▸ **DATA IN THIS EXERCISE**:
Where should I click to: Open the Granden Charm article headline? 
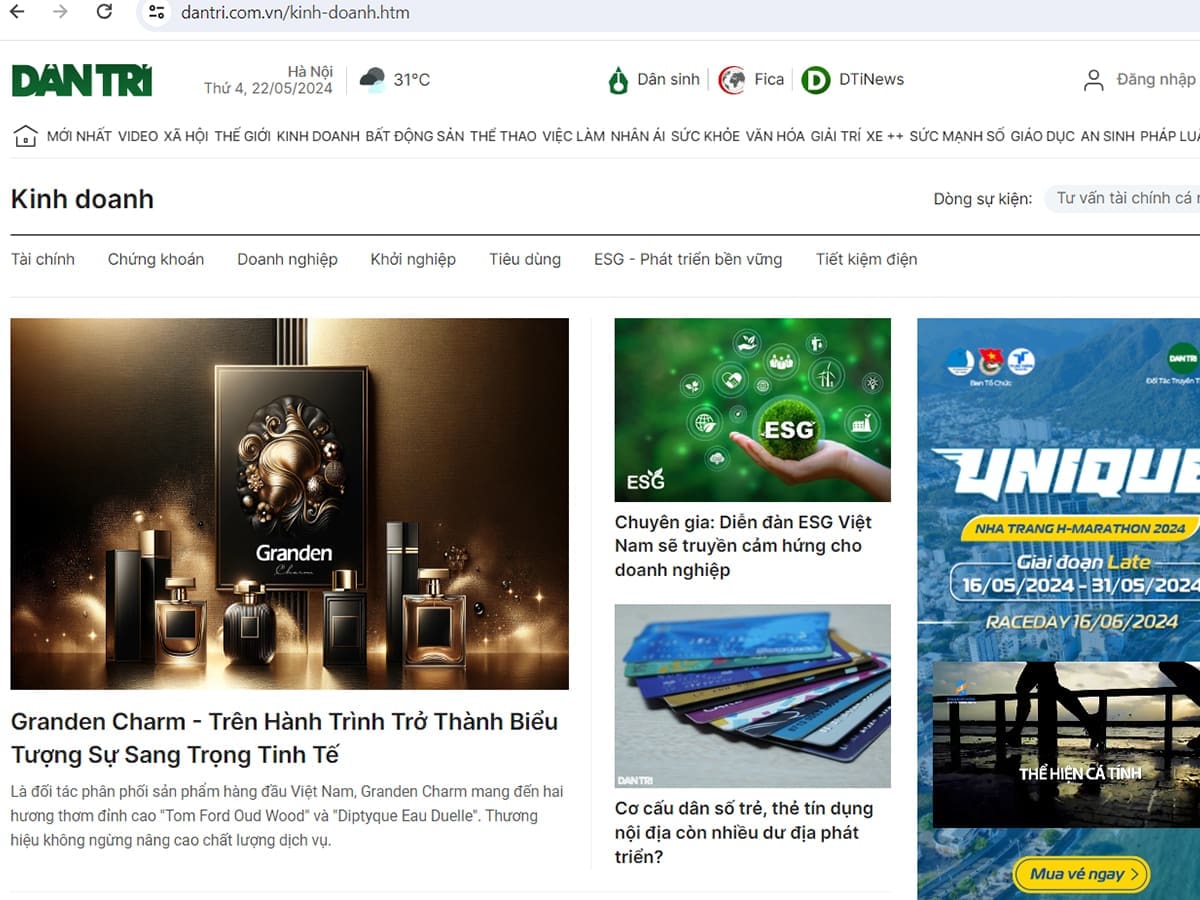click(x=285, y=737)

* * *

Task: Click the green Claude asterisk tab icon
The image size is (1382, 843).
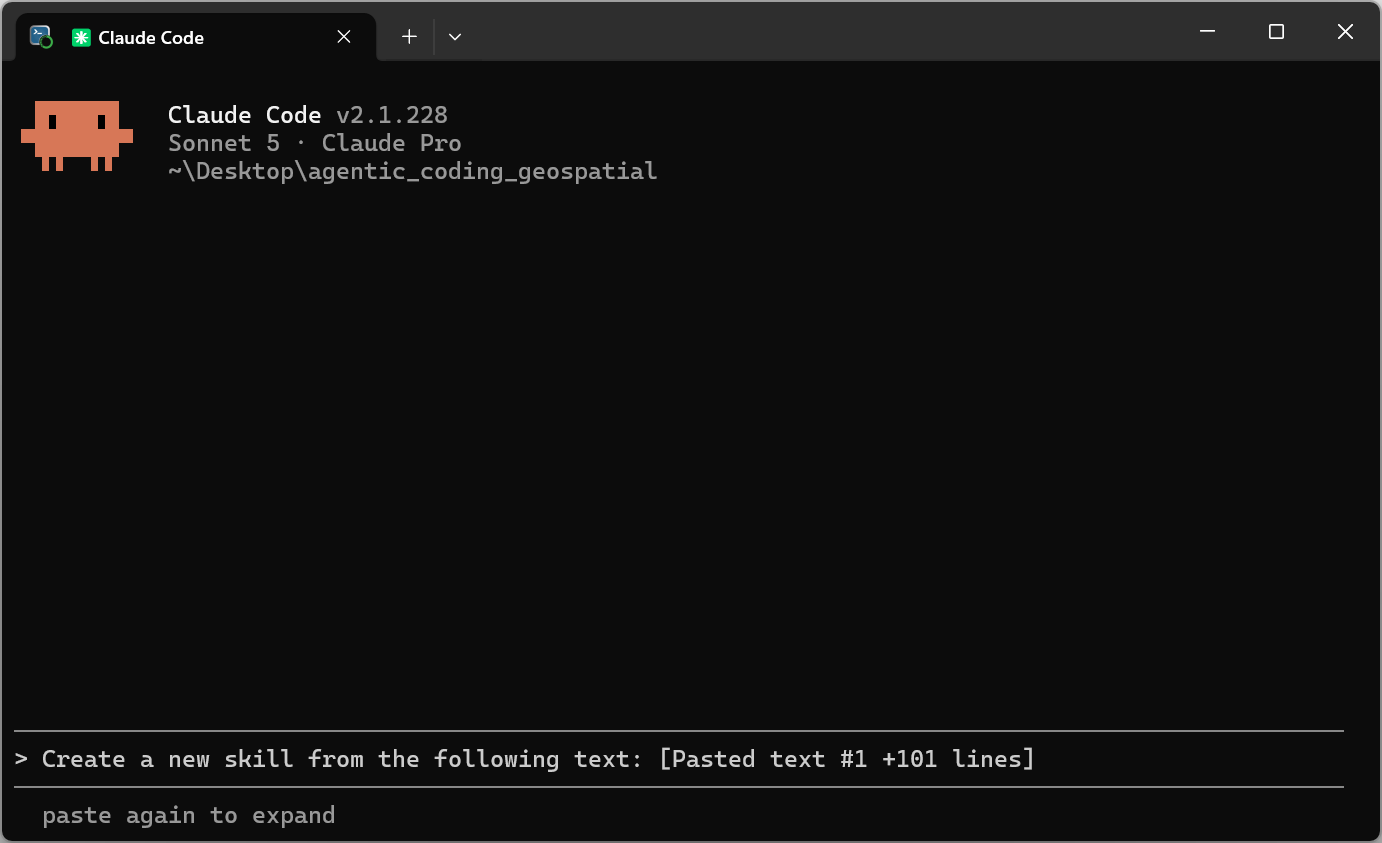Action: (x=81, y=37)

---

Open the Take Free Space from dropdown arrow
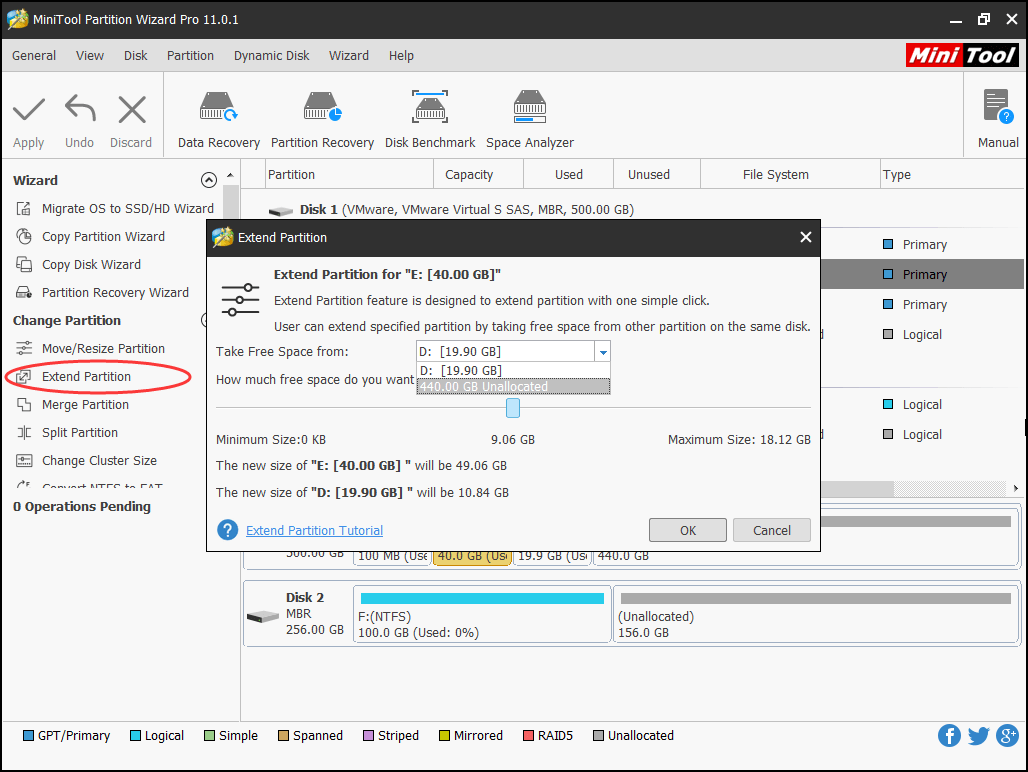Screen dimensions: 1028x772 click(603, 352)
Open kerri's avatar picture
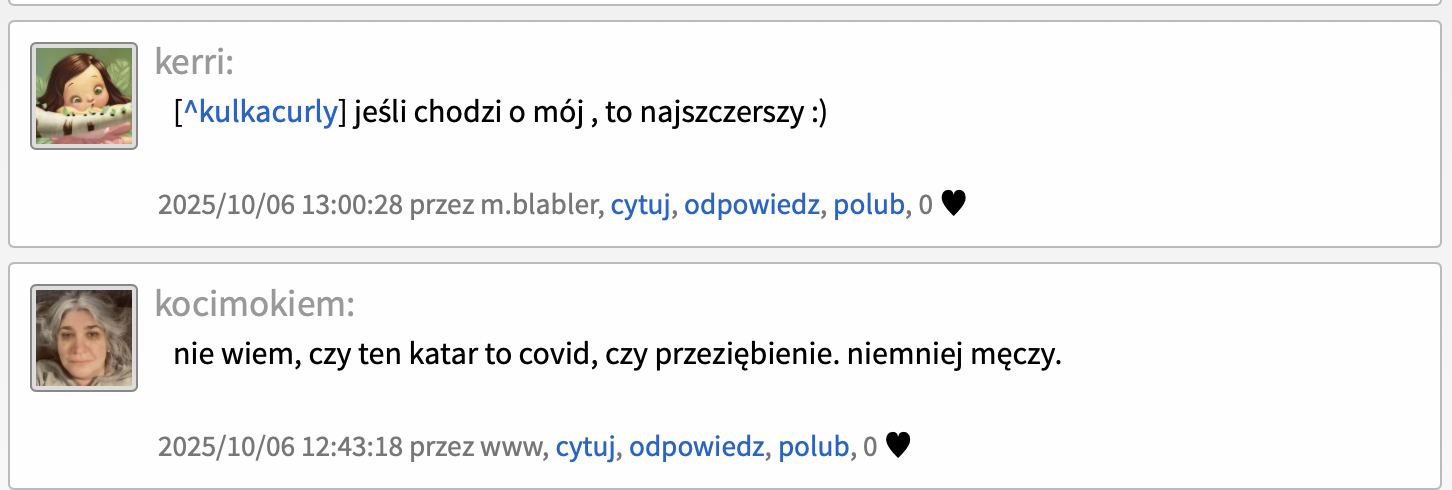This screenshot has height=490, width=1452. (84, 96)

▸ **TASK BRIEF**: In the lines from the one with "Task: Click the" to the one with "Action: (x=81, y=37)", swap "green" for "orange" and write those lines out again with nothing else altered. Omit the pictures.

▸ **EXERCISE ANSWER**:
Task: Click the orange Claude asterisk tab icon
The image size is (1382, 843).
Action: (x=81, y=37)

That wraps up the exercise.